Header

Max Grünig

Raconte-moi ton histoire

Konzepte einer undisziplinierten Stadtbetrachtung

In einem essayistischen Bewegtbild erkunde ich Methoden und Grenzen von Stadtdarstellung. Stadt verstehe ich dabei als komplexes, dynamisches Phänomen aus materiellen und immateriellen Aspekten.

Die Höhlenmalerei war existentiell, da sie ein präzises Studium des Tieres ermöglichte. Ausgehend von der Annahme, dass Darstellung dazu dient, ein Ding besser zu verstehen, stelle ich fest: Mein Tier ist die Stadt. Schon immer ist sie mein Lebensraum, meine Umwelt, meine Kontrahentin.
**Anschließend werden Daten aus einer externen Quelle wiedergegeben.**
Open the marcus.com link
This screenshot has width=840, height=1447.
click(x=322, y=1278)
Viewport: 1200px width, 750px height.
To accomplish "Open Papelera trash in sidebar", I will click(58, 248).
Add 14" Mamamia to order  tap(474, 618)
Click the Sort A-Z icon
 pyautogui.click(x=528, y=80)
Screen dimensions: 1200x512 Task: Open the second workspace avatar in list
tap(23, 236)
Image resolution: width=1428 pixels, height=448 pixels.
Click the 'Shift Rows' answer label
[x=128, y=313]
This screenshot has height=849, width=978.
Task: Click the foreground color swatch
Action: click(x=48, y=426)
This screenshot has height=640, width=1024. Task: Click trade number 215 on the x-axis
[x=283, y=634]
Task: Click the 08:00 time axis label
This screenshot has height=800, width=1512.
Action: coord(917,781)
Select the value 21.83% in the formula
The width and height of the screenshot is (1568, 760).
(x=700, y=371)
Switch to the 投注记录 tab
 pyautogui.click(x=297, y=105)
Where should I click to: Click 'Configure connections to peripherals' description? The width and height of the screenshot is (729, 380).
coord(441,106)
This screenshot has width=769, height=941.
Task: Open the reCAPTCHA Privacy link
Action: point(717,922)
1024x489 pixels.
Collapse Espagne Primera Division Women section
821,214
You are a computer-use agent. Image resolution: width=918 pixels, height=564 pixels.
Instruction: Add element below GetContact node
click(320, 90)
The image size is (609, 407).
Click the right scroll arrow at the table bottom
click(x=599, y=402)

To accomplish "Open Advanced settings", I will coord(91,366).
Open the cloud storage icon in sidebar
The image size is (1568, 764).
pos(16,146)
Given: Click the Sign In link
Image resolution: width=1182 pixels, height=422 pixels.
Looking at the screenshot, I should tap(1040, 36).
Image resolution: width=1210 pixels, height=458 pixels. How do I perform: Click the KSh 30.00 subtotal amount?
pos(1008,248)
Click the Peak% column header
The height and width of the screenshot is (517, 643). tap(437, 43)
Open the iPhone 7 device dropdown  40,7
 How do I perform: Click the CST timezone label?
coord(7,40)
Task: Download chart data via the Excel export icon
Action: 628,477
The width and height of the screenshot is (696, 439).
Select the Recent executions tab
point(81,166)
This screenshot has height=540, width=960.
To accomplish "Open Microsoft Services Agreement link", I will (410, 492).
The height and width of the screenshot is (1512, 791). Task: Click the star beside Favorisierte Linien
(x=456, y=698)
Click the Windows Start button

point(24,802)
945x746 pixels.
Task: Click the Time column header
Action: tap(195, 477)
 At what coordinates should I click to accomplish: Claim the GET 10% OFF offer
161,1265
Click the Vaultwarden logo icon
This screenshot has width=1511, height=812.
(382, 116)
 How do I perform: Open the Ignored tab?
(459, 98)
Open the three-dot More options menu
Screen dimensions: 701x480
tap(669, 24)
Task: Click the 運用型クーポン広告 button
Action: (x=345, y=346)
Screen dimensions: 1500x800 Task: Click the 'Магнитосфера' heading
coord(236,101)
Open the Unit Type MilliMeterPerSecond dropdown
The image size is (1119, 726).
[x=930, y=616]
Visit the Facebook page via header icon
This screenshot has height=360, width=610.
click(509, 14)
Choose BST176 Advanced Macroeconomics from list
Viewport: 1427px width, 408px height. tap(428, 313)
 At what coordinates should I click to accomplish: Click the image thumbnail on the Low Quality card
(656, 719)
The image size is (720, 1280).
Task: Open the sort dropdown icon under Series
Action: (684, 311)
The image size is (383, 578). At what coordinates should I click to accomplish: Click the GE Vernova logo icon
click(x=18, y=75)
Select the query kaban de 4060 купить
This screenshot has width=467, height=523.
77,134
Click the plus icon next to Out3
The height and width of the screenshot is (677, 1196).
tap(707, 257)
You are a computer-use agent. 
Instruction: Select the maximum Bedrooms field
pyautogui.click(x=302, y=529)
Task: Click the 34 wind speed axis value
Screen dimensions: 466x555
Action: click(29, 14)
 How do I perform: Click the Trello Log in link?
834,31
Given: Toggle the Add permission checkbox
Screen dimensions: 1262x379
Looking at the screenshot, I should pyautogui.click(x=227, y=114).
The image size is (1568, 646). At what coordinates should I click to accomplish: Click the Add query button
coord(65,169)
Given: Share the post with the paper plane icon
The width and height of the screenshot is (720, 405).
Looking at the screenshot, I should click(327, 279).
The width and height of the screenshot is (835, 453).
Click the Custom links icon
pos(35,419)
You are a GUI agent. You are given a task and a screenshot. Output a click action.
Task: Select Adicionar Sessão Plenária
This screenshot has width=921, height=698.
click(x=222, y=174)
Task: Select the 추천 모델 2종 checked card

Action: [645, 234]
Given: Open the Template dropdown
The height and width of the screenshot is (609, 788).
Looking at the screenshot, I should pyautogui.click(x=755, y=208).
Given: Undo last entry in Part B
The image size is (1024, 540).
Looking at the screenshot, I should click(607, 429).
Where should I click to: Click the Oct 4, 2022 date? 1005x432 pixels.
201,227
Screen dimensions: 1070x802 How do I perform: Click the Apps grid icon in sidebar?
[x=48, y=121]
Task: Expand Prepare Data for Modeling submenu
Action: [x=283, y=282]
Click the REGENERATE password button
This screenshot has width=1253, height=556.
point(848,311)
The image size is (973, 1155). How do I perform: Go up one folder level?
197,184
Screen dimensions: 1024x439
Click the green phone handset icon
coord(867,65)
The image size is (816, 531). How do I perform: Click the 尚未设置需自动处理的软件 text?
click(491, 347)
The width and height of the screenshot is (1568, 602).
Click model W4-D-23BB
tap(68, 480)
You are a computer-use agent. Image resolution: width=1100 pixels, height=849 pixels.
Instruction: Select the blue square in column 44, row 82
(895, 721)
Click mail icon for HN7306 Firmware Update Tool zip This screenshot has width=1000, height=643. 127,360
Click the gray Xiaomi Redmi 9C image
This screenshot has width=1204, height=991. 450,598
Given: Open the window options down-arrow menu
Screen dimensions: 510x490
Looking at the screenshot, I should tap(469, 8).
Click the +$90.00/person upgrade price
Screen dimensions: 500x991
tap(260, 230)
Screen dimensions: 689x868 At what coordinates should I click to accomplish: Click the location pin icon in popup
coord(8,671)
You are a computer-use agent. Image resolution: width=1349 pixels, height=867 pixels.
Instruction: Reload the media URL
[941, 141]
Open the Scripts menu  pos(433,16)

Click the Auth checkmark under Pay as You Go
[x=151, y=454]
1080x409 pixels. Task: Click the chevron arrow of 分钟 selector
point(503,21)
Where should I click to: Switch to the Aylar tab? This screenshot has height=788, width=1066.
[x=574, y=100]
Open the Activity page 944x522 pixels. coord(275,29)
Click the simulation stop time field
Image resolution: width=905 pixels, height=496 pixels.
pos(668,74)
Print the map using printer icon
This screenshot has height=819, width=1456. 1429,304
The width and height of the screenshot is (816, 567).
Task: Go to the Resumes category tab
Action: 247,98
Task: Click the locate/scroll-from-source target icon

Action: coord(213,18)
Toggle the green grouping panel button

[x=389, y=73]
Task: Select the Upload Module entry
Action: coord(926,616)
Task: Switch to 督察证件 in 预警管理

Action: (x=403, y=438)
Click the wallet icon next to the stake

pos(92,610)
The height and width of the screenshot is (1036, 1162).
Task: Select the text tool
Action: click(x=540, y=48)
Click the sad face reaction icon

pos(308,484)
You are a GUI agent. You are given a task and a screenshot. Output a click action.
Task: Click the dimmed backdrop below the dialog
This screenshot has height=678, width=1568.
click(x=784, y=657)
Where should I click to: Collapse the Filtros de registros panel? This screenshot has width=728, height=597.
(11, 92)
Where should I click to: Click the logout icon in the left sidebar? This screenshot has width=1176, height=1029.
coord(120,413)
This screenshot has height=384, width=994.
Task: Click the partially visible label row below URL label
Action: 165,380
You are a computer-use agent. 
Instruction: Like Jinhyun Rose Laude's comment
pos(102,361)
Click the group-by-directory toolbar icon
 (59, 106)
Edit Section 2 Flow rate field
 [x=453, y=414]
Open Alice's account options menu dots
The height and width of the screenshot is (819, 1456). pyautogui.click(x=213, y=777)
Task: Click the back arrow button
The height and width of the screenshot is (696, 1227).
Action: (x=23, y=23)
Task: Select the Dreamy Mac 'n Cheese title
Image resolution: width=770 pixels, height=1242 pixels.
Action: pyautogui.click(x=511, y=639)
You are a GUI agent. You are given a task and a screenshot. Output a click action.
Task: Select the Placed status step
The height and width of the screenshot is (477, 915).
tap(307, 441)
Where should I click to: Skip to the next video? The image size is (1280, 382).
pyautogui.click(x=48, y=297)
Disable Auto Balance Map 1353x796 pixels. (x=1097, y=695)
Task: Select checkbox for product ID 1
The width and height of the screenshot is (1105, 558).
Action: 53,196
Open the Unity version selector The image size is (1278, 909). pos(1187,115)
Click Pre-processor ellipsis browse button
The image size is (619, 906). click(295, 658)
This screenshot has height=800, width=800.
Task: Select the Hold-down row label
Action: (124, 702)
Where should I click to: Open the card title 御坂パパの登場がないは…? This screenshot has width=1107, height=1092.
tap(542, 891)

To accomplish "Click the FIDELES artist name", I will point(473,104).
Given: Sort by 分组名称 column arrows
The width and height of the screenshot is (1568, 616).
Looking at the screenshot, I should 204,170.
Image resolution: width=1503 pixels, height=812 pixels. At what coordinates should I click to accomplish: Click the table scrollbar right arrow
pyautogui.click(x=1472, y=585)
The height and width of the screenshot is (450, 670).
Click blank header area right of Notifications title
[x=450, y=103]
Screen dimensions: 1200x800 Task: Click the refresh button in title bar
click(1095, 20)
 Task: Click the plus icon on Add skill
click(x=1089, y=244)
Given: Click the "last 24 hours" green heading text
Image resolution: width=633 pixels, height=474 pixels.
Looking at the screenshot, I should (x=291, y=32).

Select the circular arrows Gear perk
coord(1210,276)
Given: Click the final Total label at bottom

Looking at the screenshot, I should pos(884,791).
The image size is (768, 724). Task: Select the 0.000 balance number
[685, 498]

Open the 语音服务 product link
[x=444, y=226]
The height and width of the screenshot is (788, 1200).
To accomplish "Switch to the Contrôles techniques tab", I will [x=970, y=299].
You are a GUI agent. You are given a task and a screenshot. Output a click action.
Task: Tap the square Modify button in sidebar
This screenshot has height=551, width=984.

Je mehr ich ihre Einzelteile und deren Zusammenhänge lesen kann, desto aufregender werden die histoires, die sie mir erzählt.

Die Arbeit zeigt ein städtisches Ritual, das jährlich im öffentlichen Raum performt wird.
Bild und Ton werden verlangsamt, Fragmente eines Wimmelbildes werden eintauchend betrachtet und reflektiert. Das Motiv macht immaterielle Aspekte von Stadt sichtbar und dient zeichenhaft für Stadt selbst. Es erzählt von Repräsentation, Hierarchie, Symbolik, Zugehörigkeit, Ausschluss, Perspektive, Gleichzeitigkeit, Ambivalenz, Zweifel. Die Stadt möchte betrachtet werden, indem sie sich selbst immer wieder aufführt. Dabei frage ich mich: Ist subjektive Stadtbetrachtung gleichzeitig auch eine objektive?